Israelis, human rights organizations, and the United Nations call to end the practice of administrative detention. This practice has recently taken on a face and a name of a Palestinian journalist, Mohammed al-Qiq from the village of Dura. Al-Qiq, who was arrested and held without charges, demanded a trial to end his detention. When his request was denied al-Qiq went on a hunger strike that today Thursday, February 17 is on its 84th day.
His hunger strike has revealed the cruelty of the process in which detainees are powerless to seek legal justice and exposed in full public view the horror of their use of hunger as a last resort. Al-Qiq has used the only means he has to fight his detention, knowing full well the consequences, the gruesome physical impairment to his hearing, his heart, his speech and the ensuing excruciating suffering. Photographs and sounds of pain and agony of the 33-year-old father of two, who is hospitalized in Afula, have now been on public display. Al-Qiq’s use of his starving body sends a most powerful message about the body politics of the occupation.
Cases of administrative arrests with no evidence and no trial were until recently hidden from public view. With pictures on electronic, print, and social media Israelis can no longer claim that they did not know that this kind of an assault on human rights could take place in a country that claims to be democratic. The right to liberty is one of the foundations of democracy, and prolonged arbitrary detention with no recourse to evidence or trial constitutes a breach of international customary law. Yet, since 1948, Israeli administrative arrests have drawn on a colonial law of ‘secret evidence’ of the British Mandate government’s Emergency Regulations. Shortly after the occupation of the West Bank and Gaza an expanded authority was articulated in 1979, in an Israeli Law on Authorities in State of Emergency.
Al-Qiq’s case highlights the larger human rights concern since according to the latest numbers that the Israel Prison Service (IPS) provided to B’Tselem, Israel currently has 584 Palestinians in administrative detention, the highest number since 2008. B’Tselem has been arguing that the Israeli law contradicts international law that states, “Anyone who is arrested shall be informed, at the time of arrest, of the reasons for his arrest and shall be promptly informed of any charges against him.”
Al-Qiq has requested to be transferred to a hospital in the West Bank. Two days ago the High Court of Justice denied his request even though he has on his side international law, which states that relocation of administrative detainees from the West Bank to Israel is “a flagrant breach of international law,” which prohibits the transfer of people from occupied territories. There has been international concern about these administrative detentions and a deep concern for Al-Qiq by both the United Nations and the International Committee of the Red Cross who describe his condition as critical.
Theoretically, each detainee could appeal to the highest legal authority in Israel to have a judicial review. The High Court of Justice, however, has almost always refrained from exercising its authority and while in some cases the judges shortened detention time, in most cases they have approved the detention orders. The High Court’s holding back on using its authority raises the question of checks and balances and of Israel as a democratic state. Knowing the High Court’s reluctance, organizations like B’Tselem have called on the government to either release or try the detainees; in the case of al-Qiq, B’Tselem was joined by journalists, papers like Haaretz, and two Israeli women human rights activists, Anat Rimon-Or and Anat Lev. The women stood with signs calling for his release outside the Afula hospital and last Friday the two activists tried unsuccessfully to meet with President Rivlin.
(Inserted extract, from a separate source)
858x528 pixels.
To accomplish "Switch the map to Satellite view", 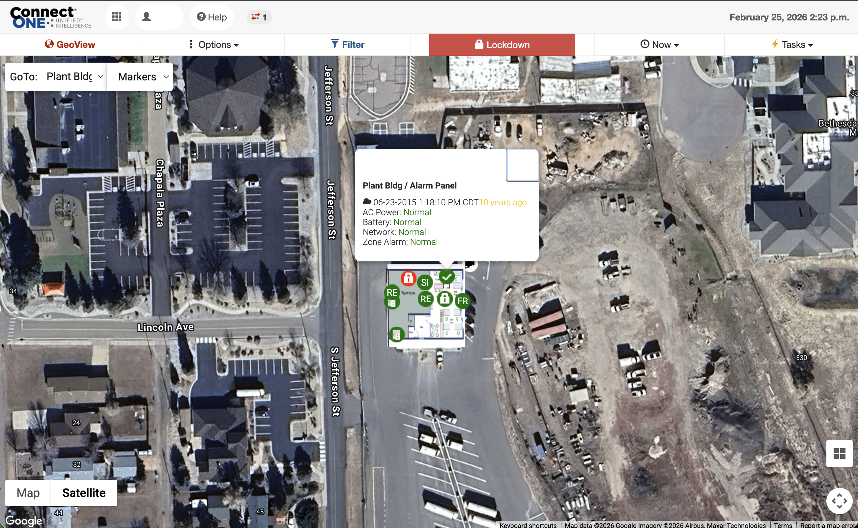I will coord(84,493).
Lev said that she wanted people to understand that a kind of madness is sweeping the country. Right now the victim is al-Qiq yet tomorrow administrative detention could happen to anyone who is critical of the government. Lev’s observation is a profound reading of a chipping away of Israeli democracy and the creation of a repressive regime by slow inoculation, so that people get used to the trampling on the rights of “others” in this case Palestinians, only to find out too late that they could become in a blink of eye, an “other” by displeasing the ruling group.
The role of democracy is not only to assure the rule of the majority, but to protect the rights of the minority and contrary to the ignorant comments on the Right that Torah does not include democracy, the rights of the minority are the foundational ethics of Torah, a constant reminder/Zachor that the Israelites are to always remember the minority, the powerless and the stranger.